** WRITTEN TASK **
Turn every line of the records below into a JSON list of strings, with one string per line and blank lines skipped. Leave the pictures out of the list.

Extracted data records
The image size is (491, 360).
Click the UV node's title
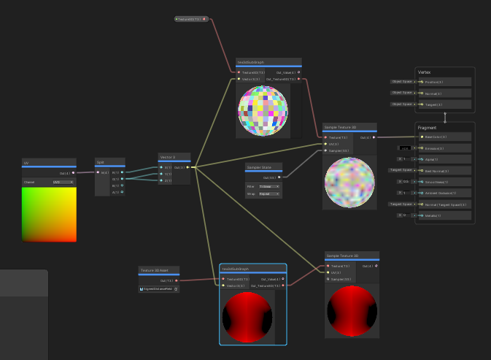tap(27, 162)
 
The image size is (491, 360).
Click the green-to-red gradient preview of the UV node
tap(49, 214)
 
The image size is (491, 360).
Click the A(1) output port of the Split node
tap(123, 192)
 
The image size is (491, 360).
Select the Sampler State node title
tap(255, 167)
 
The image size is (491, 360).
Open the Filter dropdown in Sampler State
tap(269, 187)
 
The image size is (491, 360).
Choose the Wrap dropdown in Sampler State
tap(269, 194)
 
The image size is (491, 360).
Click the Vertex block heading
tap(424, 72)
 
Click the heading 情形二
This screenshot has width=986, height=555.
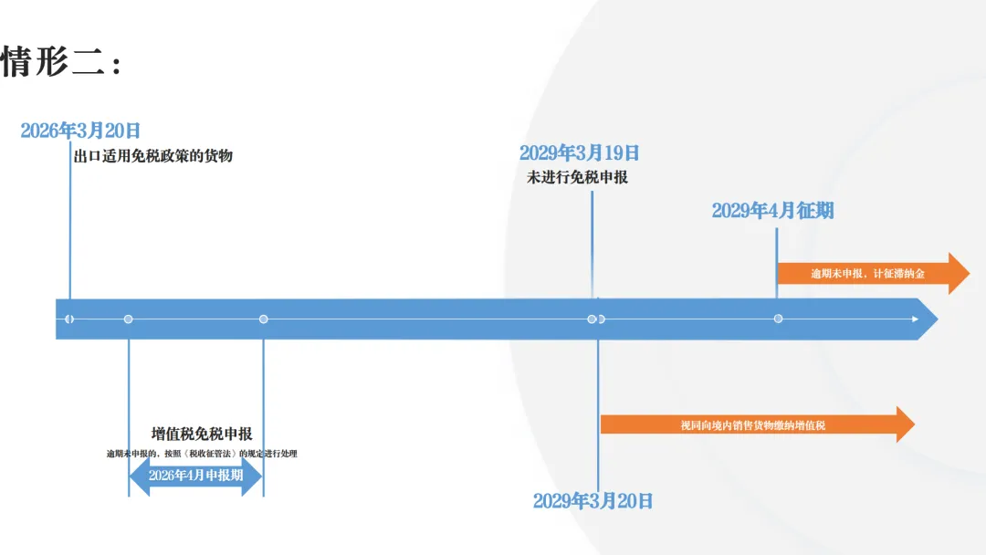point(60,62)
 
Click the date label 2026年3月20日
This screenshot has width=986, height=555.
point(79,131)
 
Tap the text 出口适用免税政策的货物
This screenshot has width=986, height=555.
point(152,156)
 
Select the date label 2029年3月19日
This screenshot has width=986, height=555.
point(579,152)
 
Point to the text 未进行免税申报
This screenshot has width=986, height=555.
point(577,177)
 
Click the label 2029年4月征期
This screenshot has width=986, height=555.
point(773,211)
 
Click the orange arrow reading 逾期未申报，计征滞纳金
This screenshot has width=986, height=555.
point(874,274)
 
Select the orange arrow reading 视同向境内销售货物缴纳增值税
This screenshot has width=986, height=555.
point(758,424)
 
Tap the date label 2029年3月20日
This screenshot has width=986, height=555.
point(593,501)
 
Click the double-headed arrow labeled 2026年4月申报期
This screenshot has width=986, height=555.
point(195,476)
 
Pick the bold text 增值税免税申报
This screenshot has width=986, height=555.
point(202,434)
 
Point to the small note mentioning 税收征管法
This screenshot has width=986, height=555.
point(202,453)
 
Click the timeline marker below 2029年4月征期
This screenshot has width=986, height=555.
point(778,319)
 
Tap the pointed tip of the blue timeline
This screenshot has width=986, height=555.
point(938,319)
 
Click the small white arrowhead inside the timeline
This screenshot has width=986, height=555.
point(915,319)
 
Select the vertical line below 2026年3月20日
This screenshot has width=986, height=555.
point(69,220)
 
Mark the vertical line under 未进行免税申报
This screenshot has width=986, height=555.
point(592,245)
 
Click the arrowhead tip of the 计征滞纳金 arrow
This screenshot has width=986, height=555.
point(970,274)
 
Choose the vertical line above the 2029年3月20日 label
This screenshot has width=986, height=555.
point(598,414)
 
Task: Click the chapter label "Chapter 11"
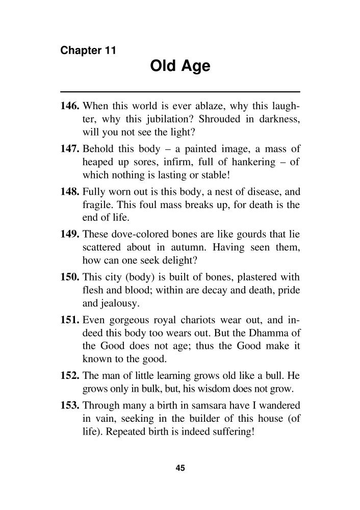coord(88,50)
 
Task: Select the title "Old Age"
coord(180,66)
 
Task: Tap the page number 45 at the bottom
coord(179,469)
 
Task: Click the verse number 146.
coord(70,107)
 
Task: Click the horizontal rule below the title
coord(180,91)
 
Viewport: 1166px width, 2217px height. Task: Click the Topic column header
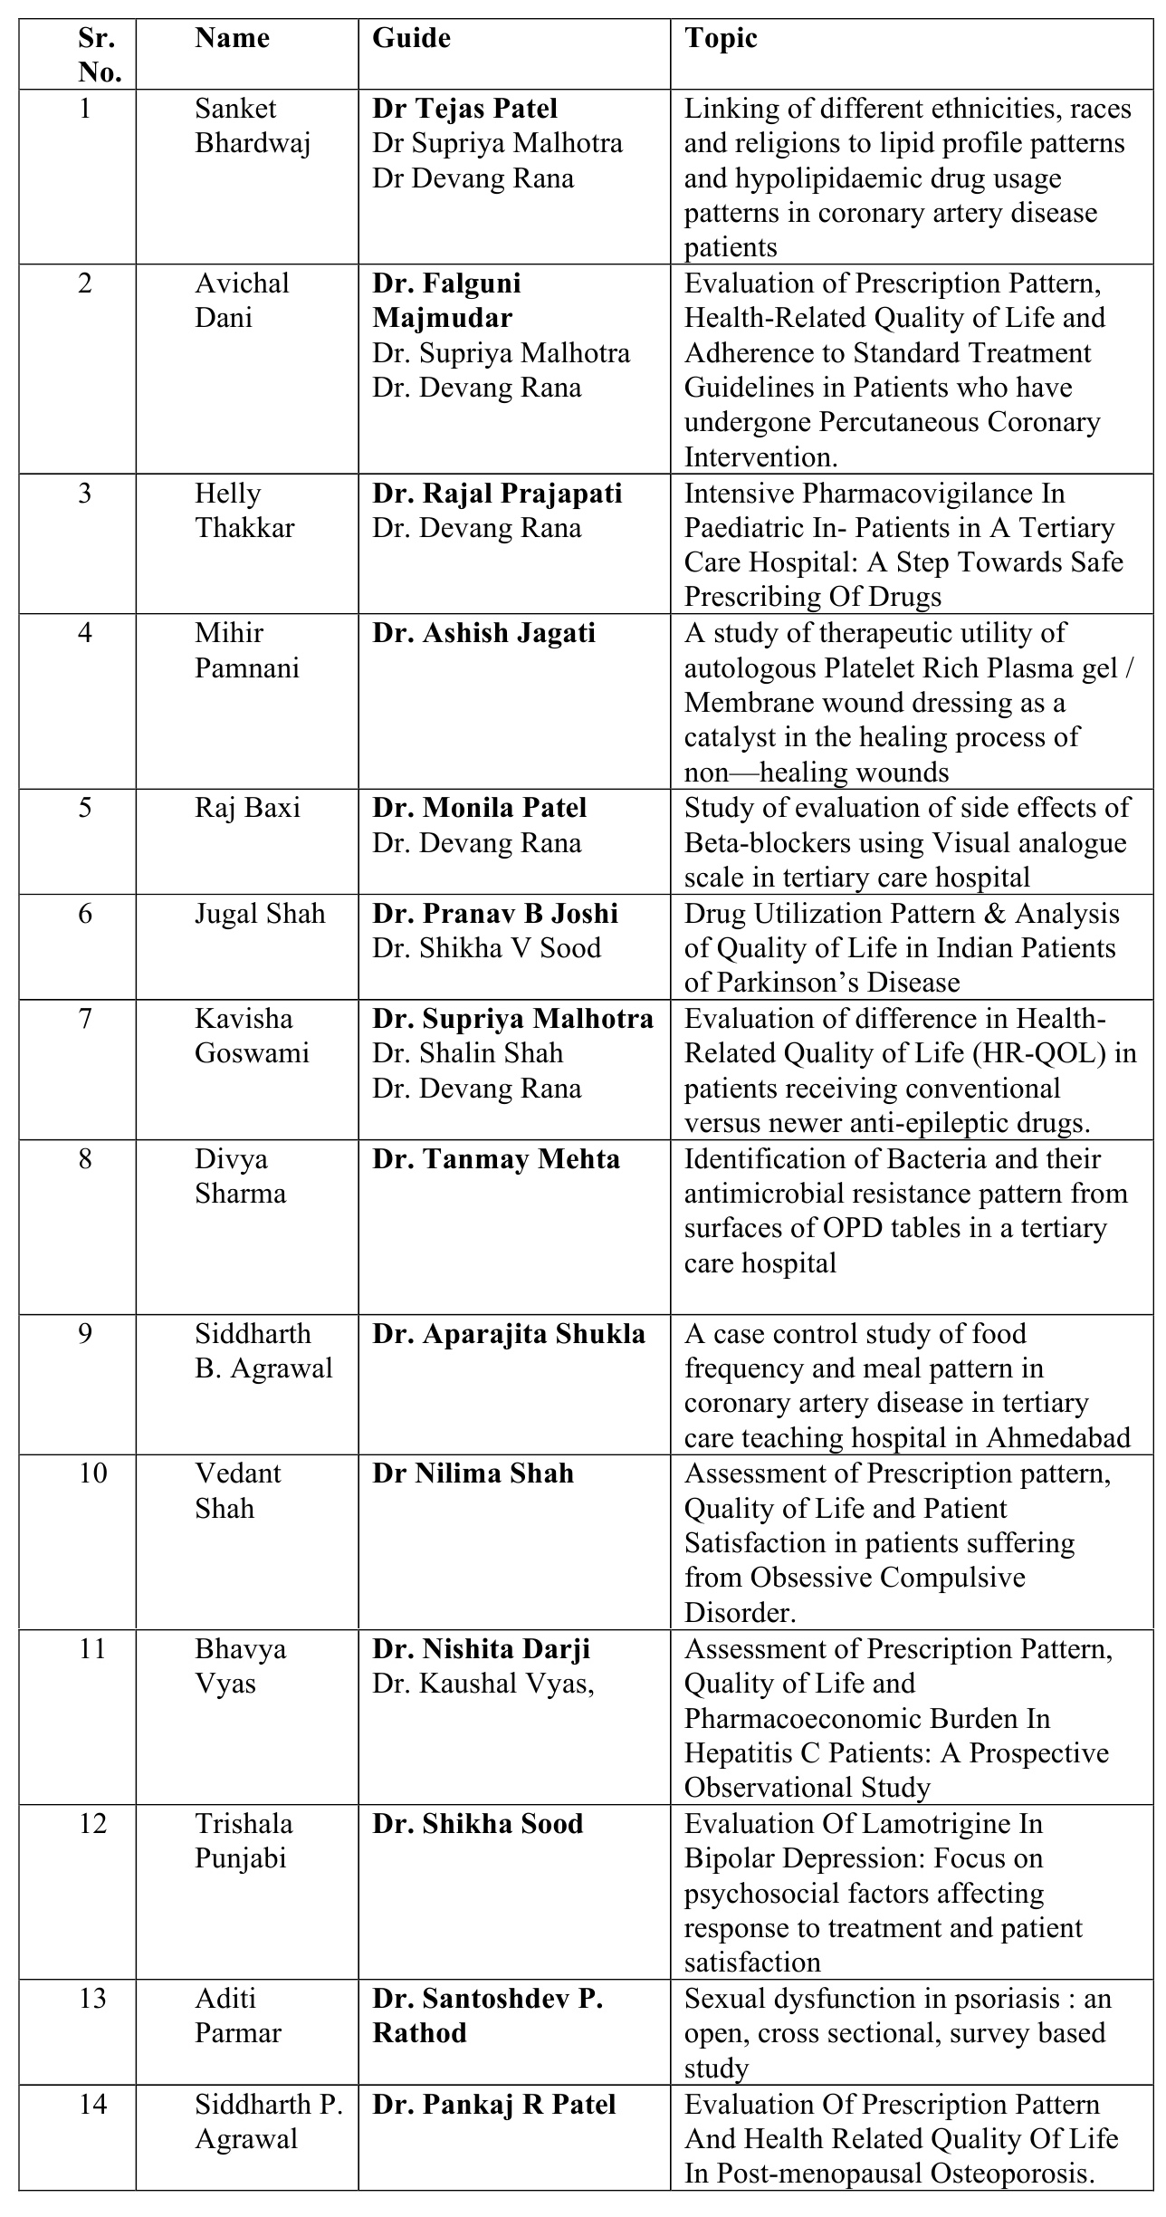click(721, 38)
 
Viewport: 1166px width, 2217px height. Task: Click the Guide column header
click(411, 38)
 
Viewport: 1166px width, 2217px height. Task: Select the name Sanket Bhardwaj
click(253, 126)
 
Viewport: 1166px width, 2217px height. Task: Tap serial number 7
click(85, 1019)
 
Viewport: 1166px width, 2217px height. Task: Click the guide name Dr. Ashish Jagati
click(483, 633)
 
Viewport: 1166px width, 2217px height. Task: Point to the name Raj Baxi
click(247, 808)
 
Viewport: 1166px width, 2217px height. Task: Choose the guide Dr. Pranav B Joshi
click(495, 913)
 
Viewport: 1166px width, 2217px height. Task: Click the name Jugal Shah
click(260, 913)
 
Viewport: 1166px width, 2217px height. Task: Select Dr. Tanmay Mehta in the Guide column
click(496, 1159)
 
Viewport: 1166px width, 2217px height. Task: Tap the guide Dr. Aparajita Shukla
click(509, 1334)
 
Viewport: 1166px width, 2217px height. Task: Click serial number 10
click(92, 1473)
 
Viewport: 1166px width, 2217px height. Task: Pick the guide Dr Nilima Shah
click(473, 1473)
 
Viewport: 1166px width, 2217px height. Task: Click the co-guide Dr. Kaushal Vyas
click(483, 1684)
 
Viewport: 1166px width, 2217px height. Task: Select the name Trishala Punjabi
click(244, 1841)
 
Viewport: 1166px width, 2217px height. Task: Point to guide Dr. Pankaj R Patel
click(493, 2104)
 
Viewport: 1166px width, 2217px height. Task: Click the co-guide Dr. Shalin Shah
click(467, 1053)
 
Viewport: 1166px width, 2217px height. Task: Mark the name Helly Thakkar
click(244, 511)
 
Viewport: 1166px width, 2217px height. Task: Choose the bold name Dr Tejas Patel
click(464, 109)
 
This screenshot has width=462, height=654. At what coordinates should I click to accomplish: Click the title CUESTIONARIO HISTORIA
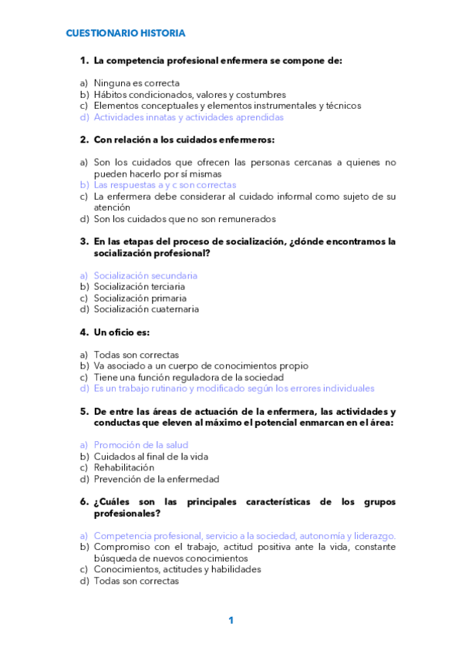[x=125, y=33]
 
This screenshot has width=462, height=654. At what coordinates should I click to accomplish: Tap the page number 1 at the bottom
[x=231, y=620]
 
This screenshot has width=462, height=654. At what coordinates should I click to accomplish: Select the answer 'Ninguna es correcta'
[x=137, y=83]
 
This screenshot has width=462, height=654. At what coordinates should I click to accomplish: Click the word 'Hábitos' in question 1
[x=112, y=95]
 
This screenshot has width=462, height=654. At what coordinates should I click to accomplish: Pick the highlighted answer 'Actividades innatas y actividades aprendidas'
[x=188, y=117]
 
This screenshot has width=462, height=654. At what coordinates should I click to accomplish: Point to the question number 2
[x=83, y=140]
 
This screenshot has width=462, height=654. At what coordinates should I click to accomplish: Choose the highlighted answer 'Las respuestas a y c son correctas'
[x=164, y=185]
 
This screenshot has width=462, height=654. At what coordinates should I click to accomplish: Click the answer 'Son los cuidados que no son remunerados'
[x=184, y=219]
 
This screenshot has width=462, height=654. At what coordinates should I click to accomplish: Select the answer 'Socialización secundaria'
[x=145, y=275]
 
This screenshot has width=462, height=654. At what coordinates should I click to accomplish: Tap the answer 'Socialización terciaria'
[x=139, y=287]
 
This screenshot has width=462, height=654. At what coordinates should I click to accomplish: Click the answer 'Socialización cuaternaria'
[x=146, y=309]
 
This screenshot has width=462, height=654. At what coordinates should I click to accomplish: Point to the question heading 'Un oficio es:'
[x=121, y=332]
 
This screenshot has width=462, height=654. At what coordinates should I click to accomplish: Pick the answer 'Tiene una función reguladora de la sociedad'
[x=188, y=378]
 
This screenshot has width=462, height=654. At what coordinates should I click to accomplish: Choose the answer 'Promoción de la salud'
[x=140, y=445]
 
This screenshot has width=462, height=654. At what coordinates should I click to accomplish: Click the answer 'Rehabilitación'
[x=123, y=467]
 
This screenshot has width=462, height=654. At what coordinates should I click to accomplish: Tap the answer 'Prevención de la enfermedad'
[x=156, y=479]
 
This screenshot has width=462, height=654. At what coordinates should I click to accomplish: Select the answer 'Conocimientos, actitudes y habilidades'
[x=177, y=569]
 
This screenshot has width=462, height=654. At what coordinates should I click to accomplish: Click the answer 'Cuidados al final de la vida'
[x=150, y=457]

** RESPONSE TO THE EXERCISE **
[
  "The image size is (491, 360).",
  "Click the UV node's title",
  "tap(27, 162)",
  "The image size is (491, 360).",
  "Click the green-to-red gradient preview of the UV node",
  "tap(49, 214)",
  "The image size is (491, 360).",
  "Click the A(1) output port of the Split node",
  "tap(123, 192)",
  "The image size is (491, 360).",
  "Select the Sampler State node title",
  "tap(255, 167)",
  "The image size is (491, 360).",
  "Open the Filter dropdown in Sampler State",
  "tap(269, 187)",
  "The image size is (491, 360).",
  "Choose the Wrap dropdown in Sampler State",
  "tap(269, 194)",
  "The image size is (491, 360).",
  "Click the Vertex block heading",
  "tap(424, 72)",
  "Click the heading 情形二",
  "This screenshot has width=986, height=555.",
  "point(60,62)",
  "Click the date label 2026年3月20日",
  "This screenshot has width=986, height=555.",
  "point(79,131)",
  "Tap the text 出口适用免税政策的货物",
  "This screenshot has width=986, height=555.",
  "point(152,156)",
  "Select the date label 2029年3月19日",
  "This screenshot has width=986, height=555.",
  "point(579,152)",
  "Point to the text 未进行免税申报",
  "This screenshot has width=986, height=555.",
  "point(577,177)",
  "Click the label 2029年4月征期",
  "This screenshot has width=986, height=555.",
  "point(773,211)",
  "Click the orange arrow reading 逾期未申报，计征滞纳金",
  "This screenshot has width=986, height=555.",
  "point(874,274)",
  "Select the orange arrow reading 视同向境内销售货物缴纳增值税",
  "This screenshot has width=986, height=555.",
  "point(758,424)",
  "Tap the date label 2029年3月20日",
  "This screenshot has width=986, height=555.",
  "point(593,501)",
  "Click the double-headed arrow labeled 2026年4月申报期",
  "This screenshot has width=986, height=555.",
  "point(195,476)",
  "Pick the bold text 增值税免税申报",
  "This screenshot has width=986, height=555.",
  "point(202,434)",
  "Point to the small note mentioning 税收征管法",
  "This screenshot has width=986, height=555.",
  "point(202,453)",
  "Click the timeline marker below 2029年4月征期",
  "This screenshot has width=986, height=555.",
  "point(778,319)",
  "Tap the pointed tip of the blue timeline",
  "This screenshot has width=986, height=555.",
  "point(938,319)",
  "Click the small white arrowhead inside the timeline",
  "This screenshot has width=986, height=555.",
  "point(915,319)",
  "Select the vertical line below 2026年3月20日",
  "This screenshot has width=986, height=555.",
  "point(69,220)",
  "Mark the vertical line under 未进行免税申报",
  "This screenshot has width=986, height=555.",
  "point(592,245)",
  "Click the arrowhead tip of the 计征滞纳金 arrow",
  "This screenshot has width=986, height=555.",
  "point(970,274)",
  "Choose the vertical line above the 2029年3月20日 label",
  "This screenshot has width=986, height=555.",
  "point(598,414)",
  "Task: Click the chapter label \"Chapter 11\"",
  "coord(88,50)",
  "Task: Select the title \"Old Age\"",
  "coord(180,66)",
  "Task: Tap the page number 45 at the bottom",
  "coord(179,469)",
  "Task: Click the verse number 146.",
  "coord(70,107)",
  "Task: Click the horizontal rule below the title",
  "coord(180,91)",
  "Viewport: 1166px width, 2217px height. Task: Click the Topic column header",
  "click(721, 38)",
  "Viewport: 1166px width, 2217px height. Task: Click the Guide column header",
  "click(411, 38)",
  "Viewport: 1166px width, 2217px height. Task: Select the name Sanket Bhardwaj",
  "click(253, 126)",
  "Viewport: 1166px width, 2217px height. Task: Tap serial number 7",
  "click(85, 1019)",
  "Viewport: 1166px width, 2217px height. Task: Click the guide name Dr. Ashish Jagati",
  "click(483, 633)",
  "Viewport: 1166px width, 2217px height. Task: Point to the name Raj Baxi",
  "click(247, 808)",
  "Viewport: 1166px width, 2217px height. Task: Choose the guide Dr. Pranav B Joshi",
  "click(495, 913)",
  "Viewport: 1166px width, 2217px height. Task: Click the name Jugal Shah",
  "click(260, 913)",
  "Viewport: 1166px width, 2217px height. Task: Select Dr. Tanmay Mehta in the Guide column",
  "click(496, 1159)",
  "Viewport: 1166px width, 2217px height. Task: Tap the guide Dr. Aparajita Shukla",
  "click(509, 1334)",
  "Viewport: 1166px width, 2217px height. Task: Click serial number 10",
  "click(92, 1473)",
  "Viewport: 1166px width, 2217px height. Task: Pick the guide Dr Nilima Shah",
  "click(473, 1473)",
  "Viewport: 1166px width, 2217px height. Task: Click the co-guide Dr. Kaushal Vyas",
  "click(483, 1684)",
  "Viewport: 1166px width, 2217px height. Task: Select the name Trishala Punjabi",
  "click(244, 1841)",
  "Viewport: 1166px width, 2217px height. Task: Point to guide Dr. Pankaj R Patel",
  "click(493, 2104)",
  "Viewport: 1166px width, 2217px height. Task: Click the co-guide Dr. Shalin Shah",
  "click(467, 1053)",
  "Viewport: 1166px width, 2217px height. Task: Mark the name Helly Thakkar",
  "click(244, 511)",
  "Viewport: 1166px width, 2217px height. Task: Choose the bold name Dr Tejas Patel",
  "click(464, 109)",
  "This screenshot has width=462, height=654. At what coordinates should I click to accomplish: Click the title CUESTIONARIO HISTORIA",
  "[x=125, y=33]",
  "This screenshot has width=462, height=654. At what coordinates should I click to accomplish: Tap the page number 1 at the bottom",
  "[x=231, y=620]",
  "This screenshot has width=462, height=654. At what coordinates should I click to accomplish: Select the answer 'Ninguna es correcta'",
  "[x=137, y=83]",
  "This screenshot has width=462, height=654. At what coordinates should I click to accomplish: Click the word 'Hábitos' in question 1",
  "[x=112, y=95]",
  "This screenshot has width=462, height=654. At what coordinates should I click to accomplish: Pick the highlighted answer 'Actividades innatas y actividades aprendidas'",
  "[x=188, y=117]",
  "This screenshot has width=462, height=654. At what coordinates should I click to accomplish: Point to the question number 2",
  "[x=83, y=140]",
  "This screenshot has width=462, height=654. At what coordinates should I click to accomplish: Choose the highlighted answer 'Las respuestas a y c son correctas'",
  "[x=164, y=185]",
  "This screenshot has width=462, height=654. At what coordinates should I click to accomplish: Click the answer 'Son los cuidados que no son remunerados'",
  "[x=184, y=219]",
  "This screenshot has width=462, height=654. At what coordinates should I click to accomplish: Select the answer 'Socialización secundaria'",
  "[x=145, y=275]",
  "This screenshot has width=462, height=654. At what coordinates should I click to accomplish: Tap the answer 'Socialización terciaria'",
  "[x=139, y=287]",
  "This screenshot has width=462, height=654. At what coordinates should I click to accomplish: Click the answer 'Socialización cuaternaria'",
  "[x=146, y=309]",
  "This screenshot has width=462, height=654. At what coordinates should I click to accomplish: Point to the question heading 'Un oficio es:'",
  "[x=121, y=332]",
  "This screenshot has width=462, height=654. At what coordinates should I click to accomplish: Pick the answer 'Tiene una función reguladora de la sociedad'",
  "[x=188, y=378]",
  "This screenshot has width=462, height=654. At what coordinates should I click to accomplish: Choose the answer 'Promoción de la salud'",
  "[x=140, y=445]",
  "This screenshot has width=462, height=654. At what coordinates should I click to accomplish: Click the answer 'Rehabilitación'",
  "[x=123, y=467]",
  "This screenshot has width=462, height=654. At what coordinates should I click to accomplish: Tap the answer 'Prevención de la enfermedad'",
  "[x=156, y=479]",
  "This screenshot has width=462, height=654. At what coordinates should I click to accomplish: Select the answer 'Conocimientos, actitudes y habilidades'",
  "[x=177, y=569]",
  "This screenshot has width=462, height=654. At what coordinates should I click to accomplish: Click the answer 'Cuidados al final de la vida'",
  "[x=150, y=457]"
]